**Document extract**

Sorry, but I don't understand what you mean by that statement ... physics problems are solved using variables, then values are substituted as the last step.

$\Delta x = \dfrac{v_0+v_f}{2} \cdot t \implies v_0 = \dfrac{2\Delta x}{t} - v_f$

now substitute in your given values ... $v_f = 15 \, m/s$, $t = 7 \, s$, and $\Delta x = 70 \, m$

$v_0 = \dfrac{2 \cdot 70 \, m}{7 \, s} - 15 \, m/s = 5 \, m/s$

finally ...

$a = \dfrac{\Delta v}{t} = \dfrac{v_f-v_0}{t} = \dfrac{15 \, m/s - 5 \, m/s}{7 \, s} = \dfrac{10}{7} \, m/s^2$
 
  • #5
A slightly different way of looking at it. With constant acceleration a, initial speed \(\displaystyle v_0\), initial position \(\displaystyle x_0\), \(\displaystyle v(t)= at+ v_0\) and \(\displaystyle x(t)= x_0+ v_0t+ (a/2)t^2\).

**Stored rows**
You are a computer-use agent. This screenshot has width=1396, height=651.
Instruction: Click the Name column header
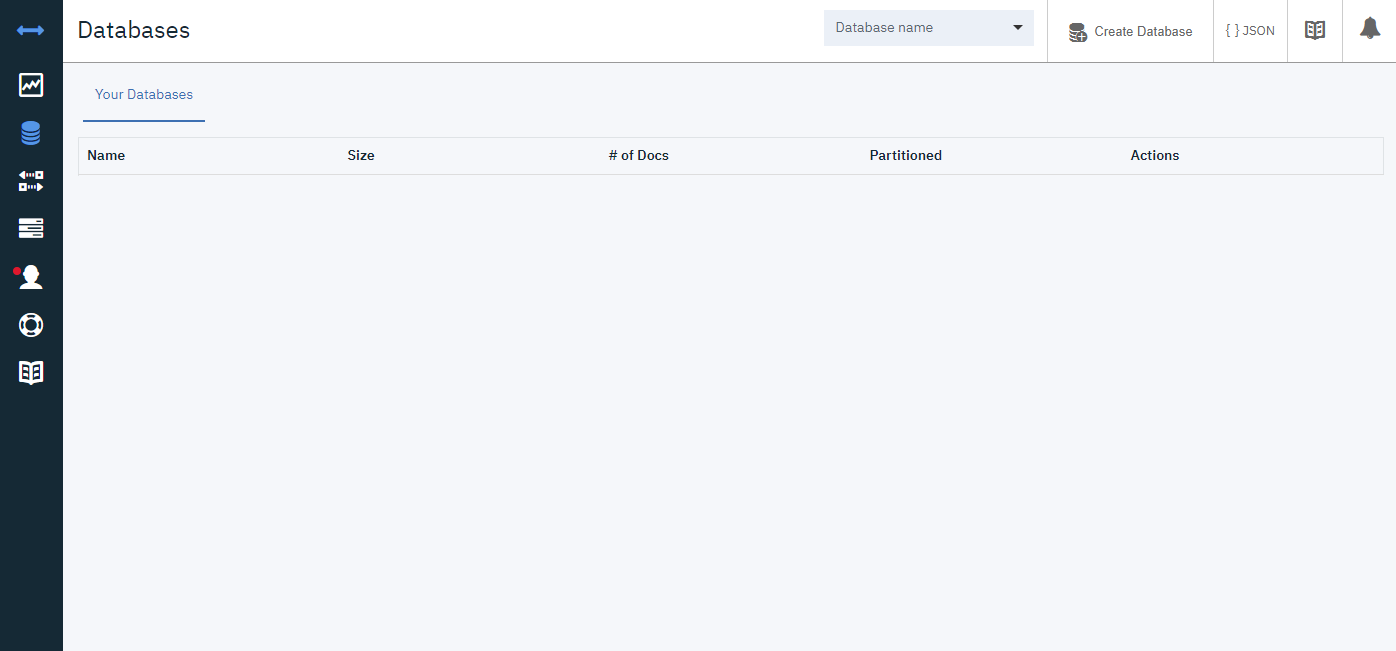[x=106, y=156]
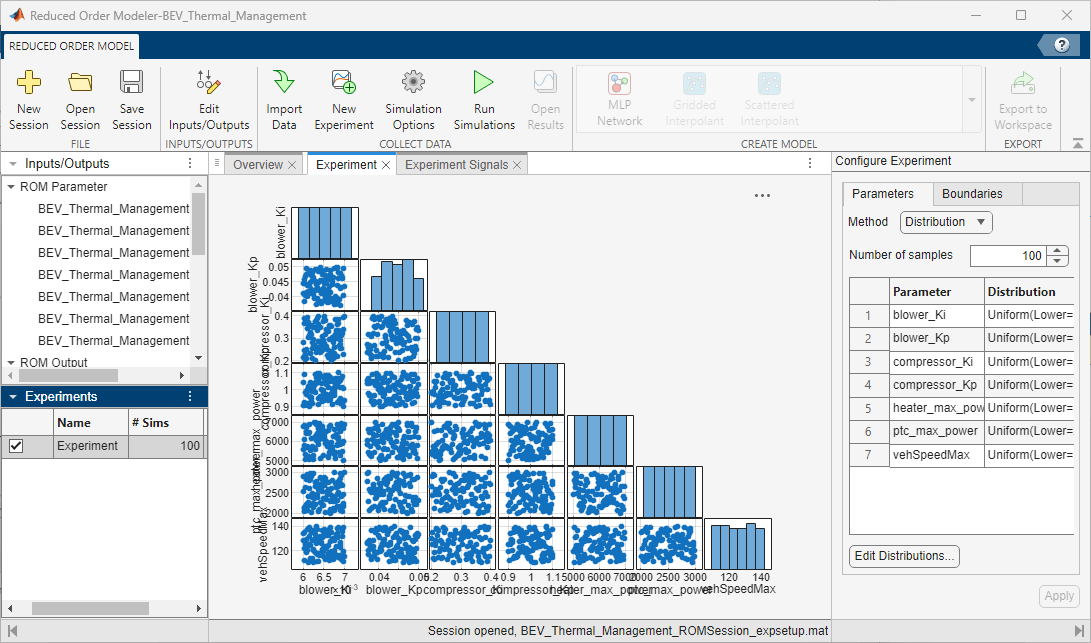Expand the ROM Output section

point(10,362)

**Brief 1**
Answer these questions about the kinematics excerpt, one answer per line, marked the same way:
(a) According to the opening sentence, at what step are values substituted?
(b) What value for the initial velocity does the worked calculation produce?
(c) In the post marked "#5", what expression is given for v(t)?
**Brief 2**
Proceed with the kinematics excerpt, picking up right after its final sentence.

**Exercise answer 1**
(a) The last step.
(b) 5 m/s.
(c) at + v_0

**Exercise answer 2**
Taking the first point to be \(\displaystyle x_0= 0\), \(\displaystyle x(7)= 7v_0+ (49/2)a= 70\) and \(\displaystyle v(7)= 7a+ v_0= 15\). Since we only want to determine \(\displaystyle v_0\), multiply the second equation by 7/2 to get the same coefficient of a, (49/2)a+ (7/2)v_0= 105/2, and subtract from the first equation: \(\displaystyle (7- 7/2)v_0= (7/2)v_0= 70- 105/2= 35/2\) so \(\displaystyle v_0= 35/7= 5\) m/s.

Put \(\displaystyle v_0= 5\) into either of those equations and solve for a: The simpler is \(\displaystyle 7(5)+ v_0= 35+ v_0= 15\) so \(\displaystyle v_0= 15- 35= -25 m/s^2\). This is negative indicating that the antelope was slowing down.
 
  • #6
Plot velocity versus time.
The Area under the curve is the distance traveled for a given time interval.

View attachment 7670

Using the formula for volume of a trapezoid...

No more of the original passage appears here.